If you were to view the vast majority of photography portfolios, we would hazard a guess that many of them are purely focused on “perfect” photography. When we talk about this subject, we’re referring to the perfect environments that photographers tend to feed off. Suffice to say, winter is rarely one of them.

While some might hone in on the fact that this season is cold, it’s mainly the lack of light that thwarts photographers in this period of the year.

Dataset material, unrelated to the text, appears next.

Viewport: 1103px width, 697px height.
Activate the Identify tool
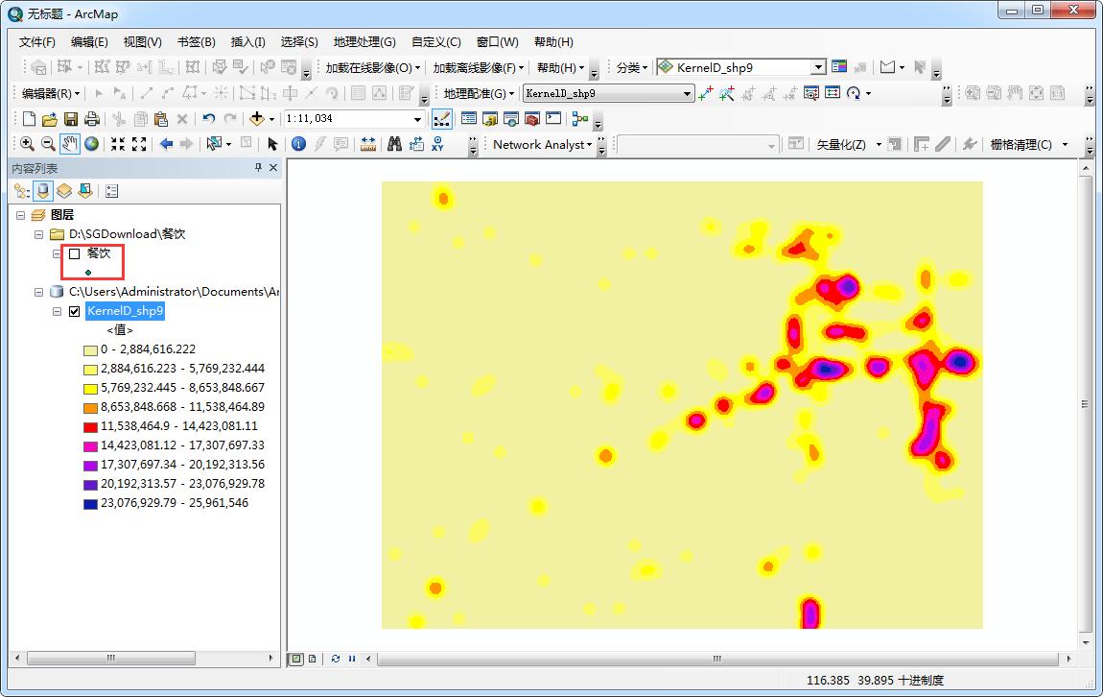[298, 143]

However, if you view some of the work by Stephen Varanko III, it’s clear to see that you can make a real success of winter photography if you put your mind to it. This is the reason behind today’s blog post, as we take a look at some suggestions to transform your winter shots.

Keep your batteries warm

As we’ve already alluded to, this is the coldest part of the year. Unfortunately, your main concern at this point isn’t going to be the temperature of your fingers pressing the shoot button either.

Instead, it’s going to be the temperature of your battery. It has been found that battery life can drop by as much as 70% in cold conditions – meaning that you might only be able to take 30% as many photos as you are used to do.

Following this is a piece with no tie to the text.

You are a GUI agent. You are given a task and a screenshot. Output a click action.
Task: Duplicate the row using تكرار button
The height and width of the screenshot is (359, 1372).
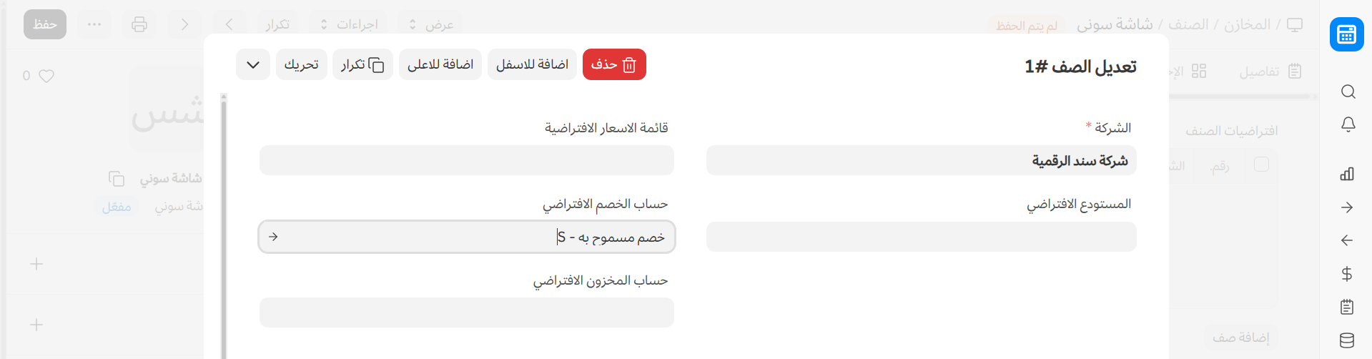pos(362,64)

Bearing this in mind, either take extra batteries with you or wrap the ones you have with you warm.

Your exposure levels matter

Cameras may have become smarter over the years, but they still need to be told what to do. This is particularly the case when it comes to exposure compensation.

If you are shooting in snow, it should go without saying that suddenly the picture you are targeting has become a lot brighter. This is something that you need to relay to your camera or otherwise, you run the risk of that glistening, white snow turning to a drab grey color when the photo is sent for processing.

While each scene is going to be different, a general rule of thumb is to adjust exposure compensation by 0.3 or 0.7. This should have the desired effect in those snowy conditions.

Beware of the foggy factor

No, we’re not referring to the weather, but more the state of your camera lens. Science dictates that this will quickly start to fog up if it is subjected to a quick change in temperature. In other words, if you are inside before quickly heading outdoors, the temperature difference is likely to be reflected in the state of the lens.

Clearly, if your lens is foggy, it’s nigh-on-impossible to take a good photograph. There’s no highly scientific method to navigate this issue; you simply have to purchase a photo bag. Make sure you transport your camera in this bag whenever you venture indoors and outdoors, and this should at least preserve the lens and ensure that it isn’t affected by any quick changes in temperature.